▶ EXERCISE DATA
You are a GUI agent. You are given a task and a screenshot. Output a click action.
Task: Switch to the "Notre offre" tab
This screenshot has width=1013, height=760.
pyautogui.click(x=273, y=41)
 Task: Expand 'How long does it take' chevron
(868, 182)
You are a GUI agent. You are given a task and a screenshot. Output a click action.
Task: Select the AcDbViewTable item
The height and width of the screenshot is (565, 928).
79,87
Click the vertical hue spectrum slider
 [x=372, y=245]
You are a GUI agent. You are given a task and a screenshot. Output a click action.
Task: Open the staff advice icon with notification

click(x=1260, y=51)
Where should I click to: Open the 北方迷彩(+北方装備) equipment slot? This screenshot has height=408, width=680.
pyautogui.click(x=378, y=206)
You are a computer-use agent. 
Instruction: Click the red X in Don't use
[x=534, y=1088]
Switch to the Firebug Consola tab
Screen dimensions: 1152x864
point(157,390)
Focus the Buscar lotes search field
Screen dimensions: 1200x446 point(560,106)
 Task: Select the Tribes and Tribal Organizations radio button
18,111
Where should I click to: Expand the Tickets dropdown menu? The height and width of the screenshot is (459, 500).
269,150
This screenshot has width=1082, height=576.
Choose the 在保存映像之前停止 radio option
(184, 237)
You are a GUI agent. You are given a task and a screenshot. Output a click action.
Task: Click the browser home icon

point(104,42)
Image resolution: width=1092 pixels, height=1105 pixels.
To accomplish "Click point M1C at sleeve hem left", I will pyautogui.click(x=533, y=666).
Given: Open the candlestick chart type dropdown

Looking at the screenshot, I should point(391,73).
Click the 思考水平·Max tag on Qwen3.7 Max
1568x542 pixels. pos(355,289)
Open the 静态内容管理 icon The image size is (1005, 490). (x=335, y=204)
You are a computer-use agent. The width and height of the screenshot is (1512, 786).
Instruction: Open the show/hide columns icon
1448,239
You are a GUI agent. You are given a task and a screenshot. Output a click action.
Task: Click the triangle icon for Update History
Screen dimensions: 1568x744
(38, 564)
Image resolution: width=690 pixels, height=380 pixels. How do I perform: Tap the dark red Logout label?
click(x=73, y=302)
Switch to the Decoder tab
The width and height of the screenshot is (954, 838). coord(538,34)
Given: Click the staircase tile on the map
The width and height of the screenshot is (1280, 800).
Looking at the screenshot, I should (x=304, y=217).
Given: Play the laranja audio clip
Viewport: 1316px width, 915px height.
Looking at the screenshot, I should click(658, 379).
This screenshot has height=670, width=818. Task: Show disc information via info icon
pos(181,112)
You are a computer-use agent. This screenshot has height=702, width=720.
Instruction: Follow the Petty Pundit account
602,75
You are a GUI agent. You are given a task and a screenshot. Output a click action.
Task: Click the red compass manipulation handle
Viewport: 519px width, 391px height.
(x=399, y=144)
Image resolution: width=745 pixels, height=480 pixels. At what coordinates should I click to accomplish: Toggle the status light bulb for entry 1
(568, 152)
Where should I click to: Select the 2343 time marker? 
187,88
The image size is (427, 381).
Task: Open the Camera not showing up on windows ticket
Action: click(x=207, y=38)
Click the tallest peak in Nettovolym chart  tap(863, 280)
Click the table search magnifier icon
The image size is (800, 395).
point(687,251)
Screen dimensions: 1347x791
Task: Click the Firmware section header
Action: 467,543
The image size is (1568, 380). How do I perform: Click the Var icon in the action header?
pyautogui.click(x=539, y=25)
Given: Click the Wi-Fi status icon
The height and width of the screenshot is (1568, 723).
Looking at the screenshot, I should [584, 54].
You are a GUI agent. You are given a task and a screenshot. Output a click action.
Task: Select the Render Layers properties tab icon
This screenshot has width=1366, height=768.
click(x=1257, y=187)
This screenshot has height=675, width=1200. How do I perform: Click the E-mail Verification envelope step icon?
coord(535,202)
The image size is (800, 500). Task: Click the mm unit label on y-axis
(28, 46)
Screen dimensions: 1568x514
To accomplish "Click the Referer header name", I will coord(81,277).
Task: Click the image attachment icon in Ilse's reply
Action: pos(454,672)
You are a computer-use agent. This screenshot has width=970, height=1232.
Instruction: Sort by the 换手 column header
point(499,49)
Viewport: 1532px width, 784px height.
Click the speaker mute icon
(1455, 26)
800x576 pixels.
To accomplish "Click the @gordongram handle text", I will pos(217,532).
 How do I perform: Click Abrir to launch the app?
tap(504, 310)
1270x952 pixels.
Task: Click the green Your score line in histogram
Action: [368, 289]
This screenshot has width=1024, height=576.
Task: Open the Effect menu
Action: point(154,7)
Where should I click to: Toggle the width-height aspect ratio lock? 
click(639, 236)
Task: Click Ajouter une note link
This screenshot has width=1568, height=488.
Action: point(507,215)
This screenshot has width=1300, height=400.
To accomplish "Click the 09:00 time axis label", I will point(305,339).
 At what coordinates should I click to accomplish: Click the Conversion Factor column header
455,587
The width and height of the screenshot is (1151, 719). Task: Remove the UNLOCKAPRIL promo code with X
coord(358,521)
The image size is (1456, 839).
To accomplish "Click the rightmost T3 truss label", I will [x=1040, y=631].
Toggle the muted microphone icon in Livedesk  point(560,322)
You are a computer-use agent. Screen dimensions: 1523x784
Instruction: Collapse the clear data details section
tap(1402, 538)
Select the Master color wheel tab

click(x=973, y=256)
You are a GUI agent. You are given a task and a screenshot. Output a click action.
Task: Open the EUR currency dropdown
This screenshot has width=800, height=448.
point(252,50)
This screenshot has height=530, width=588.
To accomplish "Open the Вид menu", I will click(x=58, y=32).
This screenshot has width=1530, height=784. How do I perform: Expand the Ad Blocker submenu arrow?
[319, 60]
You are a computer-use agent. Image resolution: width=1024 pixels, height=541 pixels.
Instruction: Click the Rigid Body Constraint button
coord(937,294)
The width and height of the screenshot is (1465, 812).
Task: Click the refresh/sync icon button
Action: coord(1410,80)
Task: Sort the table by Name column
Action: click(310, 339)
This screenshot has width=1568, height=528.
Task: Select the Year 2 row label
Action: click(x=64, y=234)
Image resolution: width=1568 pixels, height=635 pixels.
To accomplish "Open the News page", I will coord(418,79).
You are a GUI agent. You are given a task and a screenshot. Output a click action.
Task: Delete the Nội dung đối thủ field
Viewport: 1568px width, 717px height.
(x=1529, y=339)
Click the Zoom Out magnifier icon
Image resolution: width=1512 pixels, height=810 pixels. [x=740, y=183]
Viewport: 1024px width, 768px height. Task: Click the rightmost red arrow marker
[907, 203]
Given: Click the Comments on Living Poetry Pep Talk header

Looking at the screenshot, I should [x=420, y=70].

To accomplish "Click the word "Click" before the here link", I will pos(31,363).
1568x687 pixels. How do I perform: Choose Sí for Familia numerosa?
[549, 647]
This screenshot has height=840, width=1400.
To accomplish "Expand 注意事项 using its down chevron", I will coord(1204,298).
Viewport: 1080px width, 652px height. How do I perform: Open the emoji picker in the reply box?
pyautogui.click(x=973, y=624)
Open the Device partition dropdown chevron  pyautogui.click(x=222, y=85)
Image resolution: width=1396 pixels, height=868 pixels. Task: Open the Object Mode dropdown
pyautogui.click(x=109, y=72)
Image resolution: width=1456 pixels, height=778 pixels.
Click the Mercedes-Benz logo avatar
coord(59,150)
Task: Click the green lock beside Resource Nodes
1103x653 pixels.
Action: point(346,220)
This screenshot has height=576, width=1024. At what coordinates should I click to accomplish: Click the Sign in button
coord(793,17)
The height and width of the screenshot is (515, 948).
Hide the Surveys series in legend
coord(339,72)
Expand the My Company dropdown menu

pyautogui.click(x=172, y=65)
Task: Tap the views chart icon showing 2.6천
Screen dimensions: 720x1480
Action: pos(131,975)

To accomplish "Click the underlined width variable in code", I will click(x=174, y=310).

▶ WORK REQUIRED
Repeat the material above in full. Change no word.

▶ SOLUTION
You are a GUI agent. You are given a task and a screenshot. Output a click action.
Task: Switch to the "Notre offre" tab
This screenshot has width=1013, height=760.
pyautogui.click(x=273, y=41)
 Task: Expand 'How long does it take' chevron
(868, 182)
You are a GUI agent. You are given a task and a screenshot. Output a click action.
Task: Select the AcDbViewTable item
The height and width of the screenshot is (565, 928).
79,87
Click the vertical hue spectrum slider
 [x=372, y=245]
You are a GUI agent. You are given a task and a screenshot. Output a click action.
Task: Open the staff advice icon with notification

click(x=1260, y=51)
Where should I click to: Open the 北方迷彩(+北方装備) equipment slot? This screenshot has height=408, width=680.
pyautogui.click(x=378, y=206)
You are a computer-use agent. 
Instruction: Click the red X in Don't use
[x=534, y=1088]
Switch to the Firebug Consola tab
Screen dimensions: 1152x864
point(157,390)
Focus the Buscar lotes search field
Screen dimensions: 1200x446 point(560,106)
 Task: Select the Tribes and Tribal Organizations radio button
18,111
Where should I click to: Expand the Tickets dropdown menu? The height and width of the screenshot is (459, 500).
269,150
This screenshot has width=1082, height=576.
Choose the 在保存映像之前停止 radio option
(184, 237)
You are a GUI agent. You are given a task and a screenshot. Output a click action.
Task: Click the browser home icon

point(104,42)
Image resolution: width=1092 pixels, height=1105 pixels.
To accomplish "Click point M1C at sleeve hem left", I will pyautogui.click(x=533, y=666).
Given: Open the candlestick chart type dropdown

Looking at the screenshot, I should point(391,73).
Click the 思考水平·Max tag on Qwen3.7 Max
1568x542 pixels. pos(355,289)
Open the 静态内容管理 icon The image size is (1005, 490). (x=335, y=204)
You are a computer-use agent. The width and height of the screenshot is (1512, 786).
Instruction: Open the show/hide columns icon
1448,239
You are a GUI agent. You are given a task and a screenshot. Output a click action.
Task: Click the triangle icon for Update History
Screen dimensions: 1568x744
(38, 564)
Image resolution: width=690 pixels, height=380 pixels. How do I perform: Tap the dark red Logout label?
click(x=73, y=302)
Switch to the Decoder tab
The width and height of the screenshot is (954, 838). coord(538,34)
Given: Click the staircase tile on the map
The width and height of the screenshot is (1280, 800).
Looking at the screenshot, I should (x=304, y=217).
Given: Play the laranja audio clip
Viewport: 1316px width, 915px height.
Looking at the screenshot, I should click(658, 379).
This screenshot has height=670, width=818. Task: Show disc information via info icon
pos(181,112)
You are a computer-use agent. This screenshot has height=702, width=720.
Instruction: Follow the Petty Pundit account
602,75
You are a GUI agent. You are given a task and a screenshot. Output a click action.
Task: Click the red compass manipulation handle
Viewport: 519px width, 391px height.
(x=399, y=144)
Image resolution: width=745 pixels, height=480 pixels. At what coordinates should I click to accomplish: Toggle the status light bulb for entry 1
(568, 152)
Where should I click to: Select the 2343 time marker? 
187,88
The image size is (427, 381).
Task: Open the Camera not showing up on windows ticket
Action: click(x=207, y=38)
Click the tallest peak in Nettovolym chart  tap(863, 280)
Click the table search magnifier icon
The image size is (800, 395).
point(687,251)
Screen dimensions: 1347x791
Task: Click the Firmware section header
Action: 467,543
The image size is (1568, 380). How do I perform: Click the Var icon in the action header?
pyautogui.click(x=539, y=25)
Given: Click the Wi-Fi status icon
The height and width of the screenshot is (1568, 723).
Looking at the screenshot, I should [584, 54].
You are a GUI agent. You are given a task and a screenshot. Output a click action.
Task: Select the Render Layers properties tab icon
This screenshot has width=1366, height=768.
click(x=1257, y=187)
This screenshot has height=675, width=1200. How do I perform: Click the E-mail Verification envelope step icon?
coord(535,202)
The image size is (800, 500). Task: Click the mm unit label on y-axis
(28, 46)
Screen dimensions: 1568x514
To accomplish "Click the Referer header name", I will coord(81,277).
Task: Click the image attachment icon in Ilse's reply
Action: pos(454,672)
You are a computer-use agent. This screenshot has width=970, height=1232.
Instruction: Sort by the 换手 column header
point(499,49)
Viewport: 1532px width, 784px height.
Click the speaker mute icon
(1455, 26)
800x576 pixels.
To accomplish "Click the @gordongram handle text", I will pos(217,532).
 How do I perform: Click Abrir to launch the app?
tap(504, 310)
1270x952 pixels.
Task: Click the green Your score line in histogram
Action: [368, 289]
This screenshot has width=1024, height=576.
Task: Open the Effect menu
Action: point(154,7)
Where should I click to: Toggle the width-height aspect ratio lock? 
click(639, 236)
Task: Click Ajouter une note link
This screenshot has width=1568, height=488.
Action: point(507,215)
This screenshot has width=1300, height=400.
To accomplish "Click the 09:00 time axis label", I will point(305,339).
 At what coordinates should I click to accomplish: Click the Conversion Factor column header
455,587
The width and height of the screenshot is (1151, 719). Task: Remove the UNLOCKAPRIL promo code with X
coord(358,521)
The image size is (1456, 839).
To accomplish "Click the rightmost T3 truss label", I will [x=1040, y=631].
Toggle the muted microphone icon in Livedesk  point(560,322)
You are a computer-use agent. Screen dimensions: 1523x784
Instruction: Collapse the clear data details section
tap(1402, 538)
Select the Master color wheel tab

click(x=973, y=256)
You are a GUI agent. You are given a task and a screenshot. Output a click action.
Task: Open the EUR currency dropdown
This screenshot has width=800, height=448.
point(252,50)
This screenshot has height=530, width=588.
To accomplish "Open the Вид menu", I will click(x=58, y=32).
This screenshot has width=1530, height=784. How do I perform: Expand the Ad Blocker submenu arrow?
[319, 60]
You are a computer-use agent. Image resolution: width=1024 pixels, height=541 pixels.
Instruction: Click the Rigid Body Constraint button
coord(937,294)
The width and height of the screenshot is (1465, 812).
Task: Click the refresh/sync icon button
Action: coord(1410,80)
Task: Sort the table by Name column
Action: click(310, 339)
This screenshot has width=1568, height=528.
Task: Select the Year 2 row label
Action: click(x=64, y=234)
Image resolution: width=1568 pixels, height=635 pixels.
To accomplish "Open the News page", I will coord(418,79).
You are a GUI agent. You are given a task and a screenshot. Output a click action.
Task: Delete the Nội dung đối thủ field
Viewport: 1568px width, 717px height.
(x=1529, y=339)
Click the Zoom Out magnifier icon
Image resolution: width=1512 pixels, height=810 pixels. [x=740, y=183]
Viewport: 1024px width, 768px height. Task: Click the rightmost red arrow marker
[907, 203]
Given: Click the Comments on Living Poetry Pep Talk header

Looking at the screenshot, I should [x=420, y=70].

To accomplish "Click the word "Click" before the here link", I will pos(31,363).
1568x687 pixels. How do I perform: Choose Sí for Familia numerosa?
[549, 647]
This screenshot has height=840, width=1400.
To accomplish "Expand 注意事项 using its down chevron", I will coord(1204,298).
Viewport: 1080px width, 652px height. How do I perform: Open the emoji picker in the reply box?
pyautogui.click(x=973, y=624)
Open the Device partition dropdown chevron  pyautogui.click(x=222, y=85)
Image resolution: width=1396 pixels, height=868 pixels. Task: Open the Object Mode dropdown
pyautogui.click(x=109, y=72)
Image resolution: width=1456 pixels, height=778 pixels.
Click the Mercedes-Benz logo avatar
coord(59,150)
Task: Click the green lock beside Resource Nodes
1103x653 pixels.
Action: point(346,220)
This screenshot has height=576, width=1024. At what coordinates should I click to accomplish: Click the Sign in button
coord(793,17)
The height and width of the screenshot is (515, 948).
Hide the Surveys series in legend
coord(339,72)
Expand the My Company dropdown menu

pyautogui.click(x=172, y=65)
Task: Tap the views chart icon showing 2.6천
Screen dimensions: 720x1480
Action: pos(131,975)

To accomplish "Click the underlined width variable in code", I will click(x=174, y=310).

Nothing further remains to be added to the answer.